Saturday, 25 January 2020

Slaying the dragon

Oscar Wilde is credited with saying, ‘there’s only one thing worse than being talked about and that’s not being talked about.’ It that context Kris Boyd’s comments on Leigh Griffiths’ mental strength during Wednesday’s Kilmarnock v Celtic fits a pattern in which pundits expound strong and often controversial opinions in order to get noticed, cause debate and in the end have more people tuning in to hear them. Thus their employers are happy and the pay cheques keep arriving.

We’ve seen this approach from the tabloid newspapers for years, particularly in the online editions whose sole purpose is to expose as many people as possible to their adverts. Headlines are sensationalised or ever misleading in order to get folk clicking on the links. The phrase ‘click bait’ was invented for such tactics and it is all about the mighty dollar at the end of the day. A good example was during Celtic’s Europa League clash with Lazio when one tabloid led an online story with the headline ‘Celtic fascist shame.’ The story concerned Lazio’s right wing supporters adopting the Celtic (Keltic) cross as a symbol of their perfidious ideology. It would be easy to see how the reader could be misled into thinking the story concerned Celtic Football Club when in fact it was nothing of the sort. This sort of thing is deliberate and as folk comment, spread their annoyance about the misleading headline, the click counter goes up and the advertisers are happy. As someone once said, ‘ there’s no such thing as bad publicity.’

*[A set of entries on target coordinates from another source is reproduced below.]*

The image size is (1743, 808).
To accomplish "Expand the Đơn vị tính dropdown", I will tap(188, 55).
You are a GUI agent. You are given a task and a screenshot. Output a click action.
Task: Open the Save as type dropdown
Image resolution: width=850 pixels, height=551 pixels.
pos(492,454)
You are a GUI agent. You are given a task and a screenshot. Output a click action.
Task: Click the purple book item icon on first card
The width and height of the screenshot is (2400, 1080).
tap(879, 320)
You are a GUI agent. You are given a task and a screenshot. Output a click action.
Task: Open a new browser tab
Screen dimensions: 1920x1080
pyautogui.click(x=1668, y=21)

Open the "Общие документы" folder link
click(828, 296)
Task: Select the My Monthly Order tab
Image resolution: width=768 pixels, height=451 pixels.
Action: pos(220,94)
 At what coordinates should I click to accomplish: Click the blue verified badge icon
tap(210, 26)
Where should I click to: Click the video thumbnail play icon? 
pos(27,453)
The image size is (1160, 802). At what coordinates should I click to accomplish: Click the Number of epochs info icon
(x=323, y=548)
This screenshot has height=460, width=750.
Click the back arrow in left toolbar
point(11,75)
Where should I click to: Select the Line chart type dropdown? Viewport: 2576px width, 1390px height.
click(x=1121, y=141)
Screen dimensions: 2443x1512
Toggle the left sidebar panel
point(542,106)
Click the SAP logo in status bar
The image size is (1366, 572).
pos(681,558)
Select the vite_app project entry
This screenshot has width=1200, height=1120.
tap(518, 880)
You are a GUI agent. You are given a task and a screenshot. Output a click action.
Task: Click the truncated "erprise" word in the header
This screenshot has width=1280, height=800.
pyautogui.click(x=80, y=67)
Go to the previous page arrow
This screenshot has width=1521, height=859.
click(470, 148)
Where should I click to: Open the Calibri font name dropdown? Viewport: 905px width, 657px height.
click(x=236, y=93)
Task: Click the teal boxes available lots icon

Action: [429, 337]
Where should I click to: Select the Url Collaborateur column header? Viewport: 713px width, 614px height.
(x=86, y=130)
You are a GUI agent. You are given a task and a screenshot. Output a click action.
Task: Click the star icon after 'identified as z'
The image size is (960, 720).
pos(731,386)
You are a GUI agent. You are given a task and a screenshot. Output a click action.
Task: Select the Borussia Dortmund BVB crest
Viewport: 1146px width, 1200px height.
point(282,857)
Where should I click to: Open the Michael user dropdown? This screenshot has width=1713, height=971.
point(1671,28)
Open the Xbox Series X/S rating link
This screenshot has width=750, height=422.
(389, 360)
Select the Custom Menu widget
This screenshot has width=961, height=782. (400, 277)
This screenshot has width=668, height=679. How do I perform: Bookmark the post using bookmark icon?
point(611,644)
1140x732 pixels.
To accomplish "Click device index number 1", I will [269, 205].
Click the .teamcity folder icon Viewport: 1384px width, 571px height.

The word ‘pundit’ comes from the Sanskrit and translates as a wise or learned man and it’s fair to say that not all football pundits live up to that moniker. Boyd has a history of making controversial statements which often fail to hold water. He commented negatively about Celtic’s Boyata and N’tcham, saying that they were not interested in playing for Celtic. The then Celtic manager, Brendan Rodgers suggested he shut up and concentrate on getting back into the Kilmarnock first team. It was with no little irony that he said of Joey Barton...

‘He’s a very intelligent guy who speaks well but when he comes on that radio station (Talksport) and behaves the way he behaves, trying to get attention, trying to get people to phone in. I don’t pay much attention to it.’

It would be fair to say Boyd is guilty of a little attention seeking himself but that’s the nature of the job he does. Others, such as Chris Sutton are equally adept at stirring up debate but at least import some football knowledge and common sense into his statements. In the febrile world of the Celtic, Rangers rivalry pundits who once played for one of the teams are often derided by supporters of the other as biased. The trick is to listen to what they say and think about it logically. Thus Sutton’s comments on Morelos’ ‘cut throat’ gesture are in marked contrast to some former Rangers players who suggested he meant the game is over. Common sense tells you that gesture has the same meaning all over the world and it’s nothing to do with time.

Leigh Griffiths clearly reads or hears some of the comments made by pundits like Boyd as his gesture towards the commentary box after his goal suggests. He is a young man who has had to deal with a mountain of online abuse over the years, some of it vile and involving his family. He has been fighting a battle against his personal demons and hasn’t always made the right choices in life but Boyd should know better than to make crass comments about a player struggling to resurrect his career. He lost his own brother after mental health issues ended tragically and has set up a charity to help others with such problems. That is laudable and very decent of him but perhaps he could show more charity towards people like Leigh Griffiths and not personalise his comments? He’s paid to talk about football and stir up interest but could learn from others who do it with more tact and grace.

Of course some Celtic fans see it as simply another ex Rangers player being negative towards Celtic and one even posted a clip of Boyd on social media being interviewed during his Ibrox days where he seemed unable to even say the word ‘Celtic’ referring to them in the interview as ‘them.’ He’ll never be popular in some quarters but that’s the nature of the often bitter rivalry between Glasgow’s big two. I tend to think he’s still an apprentice at this tv stuff and needs think carefully about what he says and how it is perceived. Mental health remains a delicate subject in Scotland where the prevailing culture of ‘manning up’ still holds sway in certain sectors. He’d do well to keep his comments related to football and perhaps learn from his errors instead of compounding them by trying to justify them in the aftermath.

As for Leigh Griffiths, He has made mistakes in his life as he’d readily admit but I hope he slays his dragons and gets back to doing what he does so well and that’s putting the ball in the net.